Transcriptic Will Do Free Lab Work For Y Combinator’s Biotech Startups

Transcriptic

Young biotech startups accepted into Y Combinator’s latest batch are going to get a leg up on research thanks to a partnership between YC and one of the batch’s older startups.

Founded three years ago, Transcriptic provides automated lab work to 60 organizations (both private and in academia). It’s raised about $6 million so far, allowing the team to grow to 18 members, including specialists in hardware and software, as well as the actual task of running tests in a lab environment.

Together they’ve built labs the size of shipping containers, which they call “work cells.” Transcriptic founder Max Hodak says that inside these work cells, the equipment necessary for “90% of lab workflows” is available to clients. Using a simple web interface, users piece together operations that the work cell then translates into an actual experiment using a robotic arm and programmable tools.

Transcriptic

In addition to all of the advantages that come with being in a Y Combinator class, Transcriptic is going to get some extra feedback in the form of work done for other biotech startups in its batch. Each of these fellow class members will receive $20,000 in credit for lab work done in Transcriptic work cells. The goal of the partnership is to do for YC’s young biotech companies what Amazon Web Services and its competitors have done for web- and app-based startups — significantly reduce the amount of capital that has to be spent on infrastructure to actually get things going.

There are a few limits to what can be done in Transcriptic’s labs. Hodak says they only allow experiments categorized as biosafety levels 1 and 2 by the CDC’s regulations, and users may not use their systems for the automation of drugs that will be ingested by humans nor for clinical trial data collection.

Beyond those limitations, the company’s work cells are capable of running any experiment that can be expressed in the web app’s commands. They’ve got two up and running at the moment, with another going online by the end of the month.

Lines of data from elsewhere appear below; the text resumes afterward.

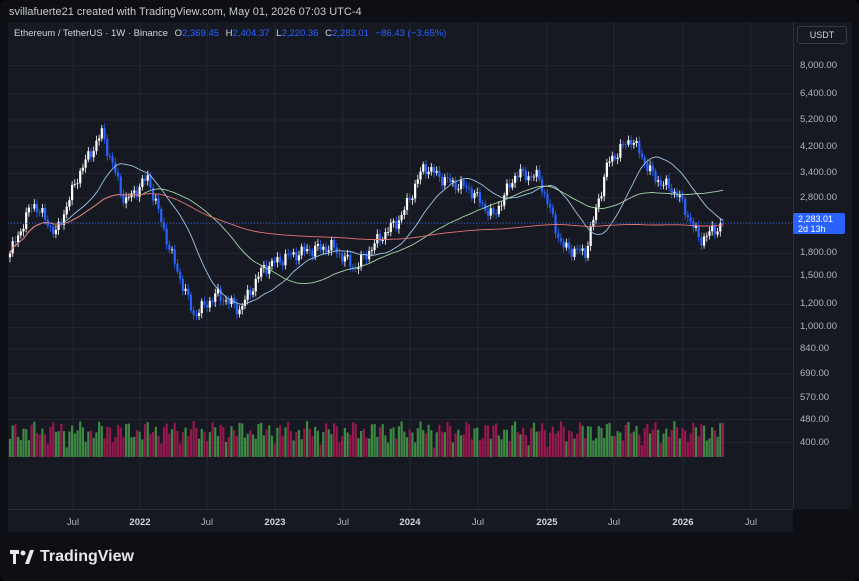 The height and width of the screenshot is (581, 859). What do you see at coordinates (366, 224) in the screenshot?
I see `ma-200-line` at bounding box center [366, 224].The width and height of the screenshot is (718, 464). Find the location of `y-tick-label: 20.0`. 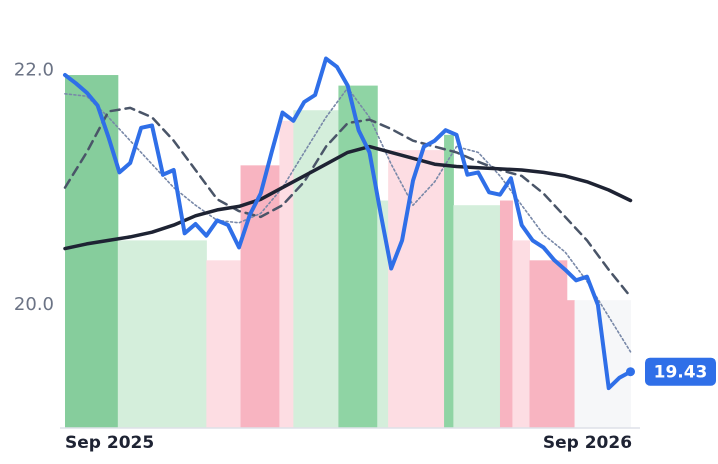

y-tick-label: 20.0 is located at coordinates (34, 304).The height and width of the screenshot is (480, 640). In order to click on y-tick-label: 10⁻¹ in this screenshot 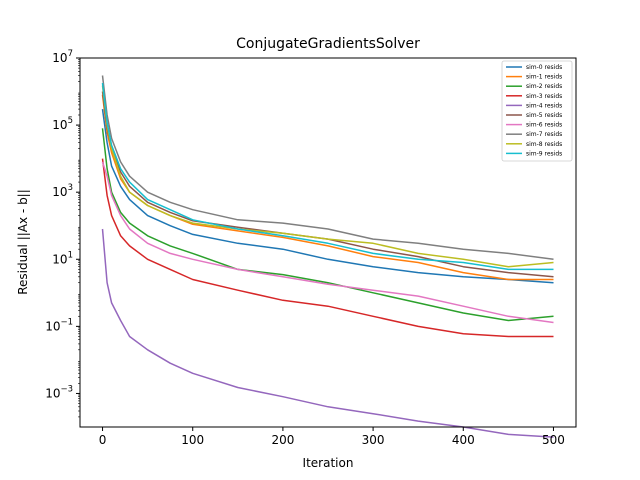, I will do `click(59, 325)`.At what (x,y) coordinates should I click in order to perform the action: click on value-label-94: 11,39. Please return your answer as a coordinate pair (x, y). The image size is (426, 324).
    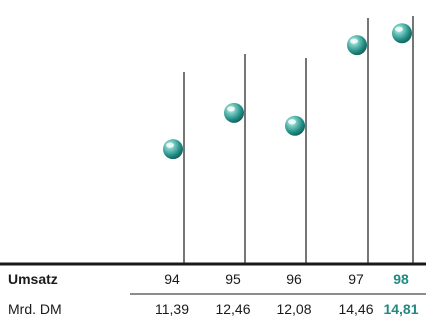
    Looking at the image, I should click on (172, 309).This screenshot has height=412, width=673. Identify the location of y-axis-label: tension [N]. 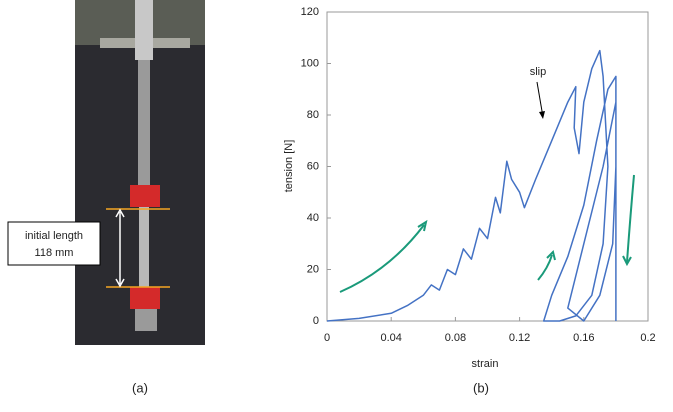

According to Hodak, the company’s work cells have already helped a team of researchers at UC Davis win the 2014 International Genetically Engineered Machine competition.

They also operate at a lower cost than similar competing products, thanks in part to the fact that the company’s hardware team developed approximately half of the equipment in each work cell themselves, including the robotic arm used to move between tools as well as each cell’s refrigerated storage.